Marcela Haralampidis is a bilateral below knee amputee and a passionate advocate for people with disabilities.
“I have chronic tissue disease, lupus and rheumatoid arthritis which contributed to me needing to have the amputations.”
The mum-of-two explains that it was a shock to be told that she needed to amputate below her knee in 2012.
“I was supposed to be going on a European holiday with my son and daughter and show them a bit of my country, Czech Republic.
“Instead I needed an amputation. It felt unbelievable. It was really difficult.
“My sister and friends really helped me during this time,” Marcela says.
Marcela was at Austin Health's Royal Talbot Rehabilitation Centre for six months and says that the physiotherapy team were a crucial part of her recovery and rehabilitation.
“My physiotherapist Helen spent hours with me, teaching me how to walk again. I’m so grateful to the wonderful team at Talbot.”

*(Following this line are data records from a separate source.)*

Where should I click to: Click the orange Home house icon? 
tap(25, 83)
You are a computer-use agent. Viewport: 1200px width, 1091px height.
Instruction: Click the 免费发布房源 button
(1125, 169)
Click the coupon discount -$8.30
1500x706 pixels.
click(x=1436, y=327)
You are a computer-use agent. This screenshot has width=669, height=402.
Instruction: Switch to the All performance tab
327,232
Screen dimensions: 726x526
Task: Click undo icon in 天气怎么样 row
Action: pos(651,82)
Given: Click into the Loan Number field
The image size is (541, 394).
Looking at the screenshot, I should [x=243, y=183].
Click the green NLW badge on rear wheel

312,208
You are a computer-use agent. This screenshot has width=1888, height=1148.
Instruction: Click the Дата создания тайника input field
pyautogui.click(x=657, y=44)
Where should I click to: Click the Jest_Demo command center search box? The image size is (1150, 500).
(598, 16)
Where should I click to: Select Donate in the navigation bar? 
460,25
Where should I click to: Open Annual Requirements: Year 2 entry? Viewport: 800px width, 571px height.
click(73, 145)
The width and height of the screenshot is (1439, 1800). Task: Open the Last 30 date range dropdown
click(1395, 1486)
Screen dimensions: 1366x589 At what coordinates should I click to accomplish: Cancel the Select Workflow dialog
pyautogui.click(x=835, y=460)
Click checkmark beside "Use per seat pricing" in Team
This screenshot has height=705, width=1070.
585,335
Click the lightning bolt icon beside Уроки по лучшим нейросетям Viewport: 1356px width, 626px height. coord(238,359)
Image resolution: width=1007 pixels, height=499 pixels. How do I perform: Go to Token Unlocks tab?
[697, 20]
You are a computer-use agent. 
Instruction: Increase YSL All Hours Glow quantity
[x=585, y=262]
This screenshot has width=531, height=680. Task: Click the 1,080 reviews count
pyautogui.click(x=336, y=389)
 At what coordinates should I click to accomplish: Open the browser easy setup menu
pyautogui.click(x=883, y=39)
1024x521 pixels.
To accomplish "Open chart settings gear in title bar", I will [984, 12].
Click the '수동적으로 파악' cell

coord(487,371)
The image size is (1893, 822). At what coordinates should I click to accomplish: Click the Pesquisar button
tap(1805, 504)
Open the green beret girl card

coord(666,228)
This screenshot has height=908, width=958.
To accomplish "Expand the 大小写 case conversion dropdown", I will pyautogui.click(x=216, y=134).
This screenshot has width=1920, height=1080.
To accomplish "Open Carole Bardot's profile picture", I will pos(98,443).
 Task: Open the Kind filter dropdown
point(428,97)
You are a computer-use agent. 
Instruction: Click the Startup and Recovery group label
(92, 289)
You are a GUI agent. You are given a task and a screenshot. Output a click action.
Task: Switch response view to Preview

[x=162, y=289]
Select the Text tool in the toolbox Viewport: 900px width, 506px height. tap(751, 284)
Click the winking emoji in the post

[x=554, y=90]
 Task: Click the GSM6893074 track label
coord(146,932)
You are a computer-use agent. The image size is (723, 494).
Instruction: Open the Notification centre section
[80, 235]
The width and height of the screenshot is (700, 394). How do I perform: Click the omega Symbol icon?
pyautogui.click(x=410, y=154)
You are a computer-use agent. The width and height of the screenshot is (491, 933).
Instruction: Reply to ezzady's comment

In 2016, Marcela needed to undergo another amputation, making her a bilateral below knee amputee.
“I thought oh my god, I just got used to having one leg and now I need to learn how to walk all over again.”
Marcela says that it’s important to stay positive and know that things will get better.
“I thought to myself I am going to walk again, and I worked really hard to achieve that.
“I use a walker now when I’m out just to feel more secure, but when I’m at home I walk unassisted," she says.
Marcela is now an NDIS Support Coordinator and explains that her experience inspired her to take on a role where she could make a difference.
“As part of my role I advocate for people with disabilities to ensure they get the support they need to maintain their autonomy and have fulfilling lives.”
She’s also very passionate about travel and adventure.
“The photo I’ve shared was taken earlier this year before COVID-19 restrictions. It’s of my cousin Hana, myself (in the middle) and my friend Vera in front of a Cessna plane. This was a proud and fun moment for me.
“They were visiting from Czech Republic and I took them to Esperance in Western Australia to see the pink lake.
“It was a bit of a challenge, but I didn’t let my disability stop me,” Marcela says.